What does inflation have to do with investing? Plenty. You may know that if the rate of return on your investments is less than the inflation rate, the value of your money — in other words, its purchasing power — will decline over time. Of course, the challenge is that no one knows what the inflation rate will be a year from now, much less 30 years down the road. However, you can develop investment strategies to help hedge against inflation.

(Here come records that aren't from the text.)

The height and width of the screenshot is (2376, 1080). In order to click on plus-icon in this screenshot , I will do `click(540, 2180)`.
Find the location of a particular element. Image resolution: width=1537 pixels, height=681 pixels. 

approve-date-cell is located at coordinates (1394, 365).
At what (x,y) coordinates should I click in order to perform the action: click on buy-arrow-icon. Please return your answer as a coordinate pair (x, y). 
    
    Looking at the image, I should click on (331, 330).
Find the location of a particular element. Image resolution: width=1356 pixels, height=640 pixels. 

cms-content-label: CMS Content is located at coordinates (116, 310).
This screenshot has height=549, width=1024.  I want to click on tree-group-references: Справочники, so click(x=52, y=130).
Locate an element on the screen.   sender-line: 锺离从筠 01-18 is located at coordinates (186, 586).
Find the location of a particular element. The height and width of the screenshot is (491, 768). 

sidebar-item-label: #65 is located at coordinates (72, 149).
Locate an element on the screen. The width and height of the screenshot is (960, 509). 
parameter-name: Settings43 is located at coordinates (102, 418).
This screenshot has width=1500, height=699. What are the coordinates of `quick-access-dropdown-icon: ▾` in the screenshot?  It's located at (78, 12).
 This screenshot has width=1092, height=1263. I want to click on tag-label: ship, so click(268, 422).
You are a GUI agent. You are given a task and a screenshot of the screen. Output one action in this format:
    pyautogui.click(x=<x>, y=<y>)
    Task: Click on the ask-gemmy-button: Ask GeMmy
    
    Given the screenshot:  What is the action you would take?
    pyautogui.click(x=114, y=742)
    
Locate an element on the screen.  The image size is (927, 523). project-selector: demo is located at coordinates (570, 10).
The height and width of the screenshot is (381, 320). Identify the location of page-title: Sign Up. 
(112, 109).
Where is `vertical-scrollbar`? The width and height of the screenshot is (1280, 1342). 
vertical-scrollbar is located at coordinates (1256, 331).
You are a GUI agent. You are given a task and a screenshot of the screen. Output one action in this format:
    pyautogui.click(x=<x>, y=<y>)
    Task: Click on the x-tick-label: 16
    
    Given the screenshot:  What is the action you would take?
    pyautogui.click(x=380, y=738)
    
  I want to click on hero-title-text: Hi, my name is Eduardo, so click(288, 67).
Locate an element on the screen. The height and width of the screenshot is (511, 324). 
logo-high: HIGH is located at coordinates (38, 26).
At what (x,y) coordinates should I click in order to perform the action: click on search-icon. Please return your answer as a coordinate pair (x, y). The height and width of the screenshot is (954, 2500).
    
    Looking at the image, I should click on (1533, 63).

Inflation — Yesterday, Today, and Tomorrow
For the most part, inflation in the U.S. economy has remained fairly consistent over time. For the 50-year period ending December 31, 2003, inflation increased every year but two and averaged 3.97%. The highest annual rate during that period was 13.31% in 1979. Recently, inflation has been relatively low, averaging 2% to 3% per year.*

The Federal Reserve (Fed) has been concerned about inflation in recent years — both during good economic times and not so good economic times. That’s why the Fed continually tweaks interest rates in an attempt to manage the economy — and inflation.

Let’s Get Personal
While the Fed deals with the nation’s inflation issues, you have your own to consider. Even a relatively low rate of inflation can really add up over time. For example, if the cost of a $.37 postage stamp rises just 4% per year, in 20 years, the price would be $.81. And, even assuming a very low inflation rate of 2%, a car that costs $21,000 today would cost $31,205 in 20 years!

Obviously, it pays to pay attention to inflation when investing, especially when planning for long-term goals such as retirement. Look at your real rate of return, which is what your investments are worth after taxes and the cost of inflation is deducted. (Many experts recommend building in a 4% inflation rate per year.)

Although past performance can’t guarantee future results, historically stocks have outpaced inflation more than any other type of investment. A diversified, well-balanced portfolio can help to lessen risk. Or consider growth investments for tax-deferred IRAs. You can gradually shift to a more conservative portfolio as you near retirement.

Inflation is a given. Rather than allow it to eat away at your portfolio, work with your investment professional to choose an appropriate investment mix — based upon your financial goals, time horizon, and risk tolerance — so that inflation doesn’t work against you.